Увидев Игоря, я в первый момент растерялась: прошлую ночь мы провели вместе, фактически не смыкая глаз, утром вместе позавтракали, и он прямо от меня уехал на съемки. На тот момент я знала его слишком мало, чтобы предугадать, захочет ли он афишировать наши отношения. Поэтому все, что я сделала, — это выдавила из себя подобие улыбки, которая могла быть адресована как ему, так и моим собственным мыслям. Но Игорь не стал церемониться: он подошел ко мне и обнял за талию. Так, словно мы знакомы уже давным-давно и каждый день вместе обедаем в нашем душном буфете. Никак не реагируя на изумленные взгляды со всех сторон, он начал расспрашивать меня про работу, съемки и еще про что-то. Андронов так и не увидел, какими огромными — как у героев японских мультфильмов — стали глаза Юли, когда она наконец отказалась от сырка и подняла голову. На секунду мне даже показалось, что Берцова сейчас уронит на пол свою порцию плова в пластиковой мисочке.
Через несколько дней нас с Игорем уже перестали провожать взглядами. А спустя месяц к нашим отношениям настолько привыкли, что даже буфетчицы удивлялись, когда я приходила на обед одна или с коллегами по «Новостям».
Мы были красивой парой. Я вижу это сейчас по нашим фотографиям.
Да, когда я вспоминаю те десять месяцев, что мы были вместе, то почти не помню ореола смерти. Он никуда не исчез, но словно законсервировался: не увеличивался и не темнел, как у других жертв, которых я наблюдала не один день. Это служило для меня доказательством того, что все идет правильно. Тогда мне не приходило в голову, что обреченность измеряется не только днями.
В Игоре меня многое радовало, трогало, восхищало… Но это не одно и то же, что любовь, верно? Мне очень хотелось любить его и иногда даже казалось, что такая эволюция возможна, ибо никому до сих пор не известны механизмы зарождения этого чувства.
Но когда на горизонте снова появился Главный Мужчина моей жизни, на его фоне отношения с Игорем сразу поблекли, и стало очевидно, насколько далеко им до взаимной любви.
Первые месяцы после смерти Игоря я считала, что если бы не ГМ, то наши отношения с Андроновым продолжались бы и дольше, и, возможно, моя спасительная миссия увенчался бы успехом. Потом я поняла, что пытаюсь обмануть саму себя. Если бы не появился ГМ, жизнь нашла бы другие способы поставить точку.
Главного Мужчину своей жизни я не буду называть по имени. Его главный недостаток в моих глазах — слишком большая известность среди тех, кто читает деловую прессу. И разумеется, среди тех, кто ее делает.
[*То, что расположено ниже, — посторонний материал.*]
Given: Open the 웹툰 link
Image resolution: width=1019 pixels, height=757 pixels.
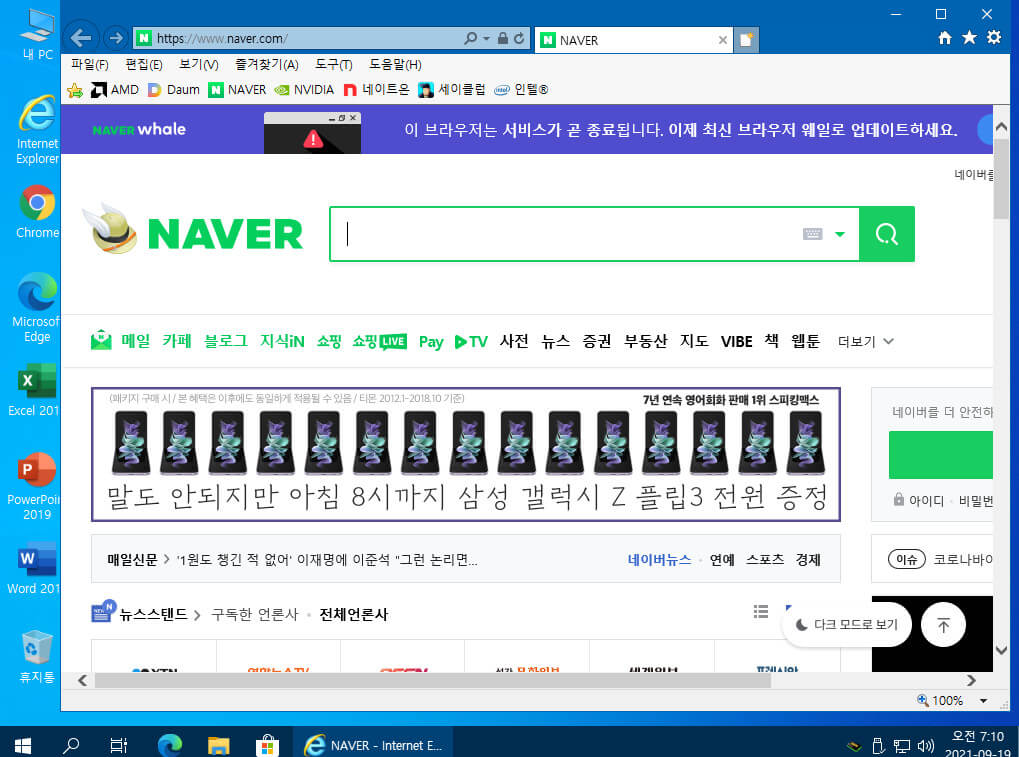Looking at the screenshot, I should coord(805,341).
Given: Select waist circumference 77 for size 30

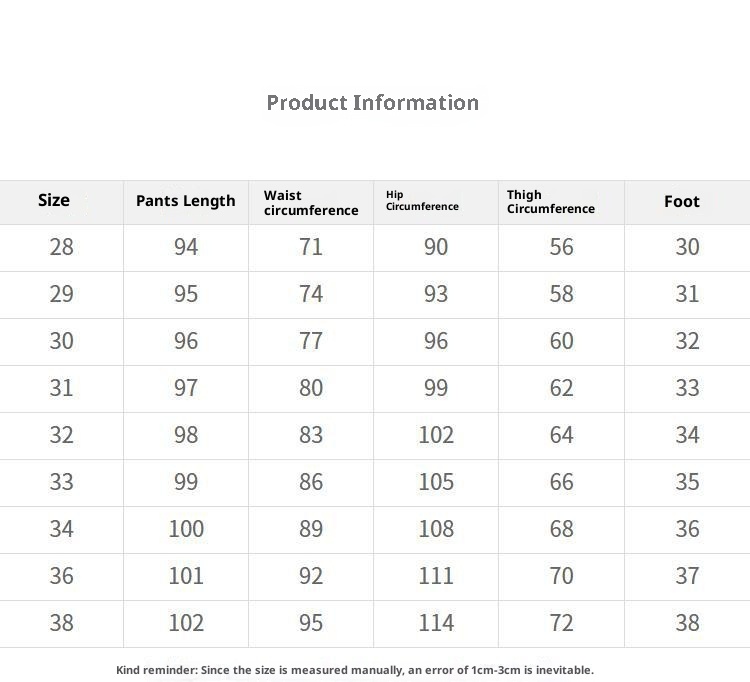Looking at the screenshot, I should point(311,341).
Хотя я забыла еще один недостаток — он женат.
Мое чувство к нему уже угасло, и теперь я с трудом могу представить себе то жаркое волнение, с которым хватала телефонную трубку, зная, что звонит он. Но Главный Мужчина жизни — на то он и главный, что его влияние остается в силе даже тогда, когда ты его уже не любишь.
Когда-то, будучи наивной экзальтированной первокурсницей, я попала на практику в крупную столичную газету, где он был редактором отдела. До сих пор не могу понять, почему популярный журналист с саркастическим складом мышления, обремененный умницей женой и малолетней дочерью, обратил на меня внимание. Началось все со скупых похвал моим дилетантским заметкам, а потом… Нет, я не буду рассказывать всю историю своего тайного романа: для этого потребовался бы отдельный дневник.
Наши отношения с перерывами продлились больше двух лет и закончились только тогда, когда он в конце злобных девяностых решил попробовать на вкус эмиграцию и отправился с семьей в Израиль. Точнее, так решила его жена, которая как раз ждала второго ребенка и подозревала, что детям будет спокойнее расти на берегах Мертвого моря, чем под сенью Кремля. Для меня это известие стало ударом обуха по голове. Несколько недель я чувствовала себя оглохшей, ослепшей и почти парализованной. Мне казалось, что вокруг того места, где я стою или сижу, мгновенно вырастает толстая стеклянная стена, в которой нет ни одного отверстия. Мой собственный мир просто рухнул.
Я, честно говоря, тогда не думала, чем могут закончиться наши отношения. ГМ просто свалился мне на голову, взял за руку и повел. А я пошла, как послушная козочка, даже не успев задуматься, насколько это согласуется с моей собственной моралью.
До этого никто из мужчин не водил меня вот так, за ручку, как в детстве. А иногда этого так хочется. Не думать, не выбирать, не анализировать, а просто идти за сильной рукой.
Я часто думаю о том, от каких нелепых случайностей зависит наша жизнь. Судьбы людей сцепляются между собой таким странным образом, что если увидишь подобное «совпадение» в кино, то лишь посмеешься над глупостью сценариста, возомнившего, что это может выглядеть хоть сколько-нибудь правдоподобно.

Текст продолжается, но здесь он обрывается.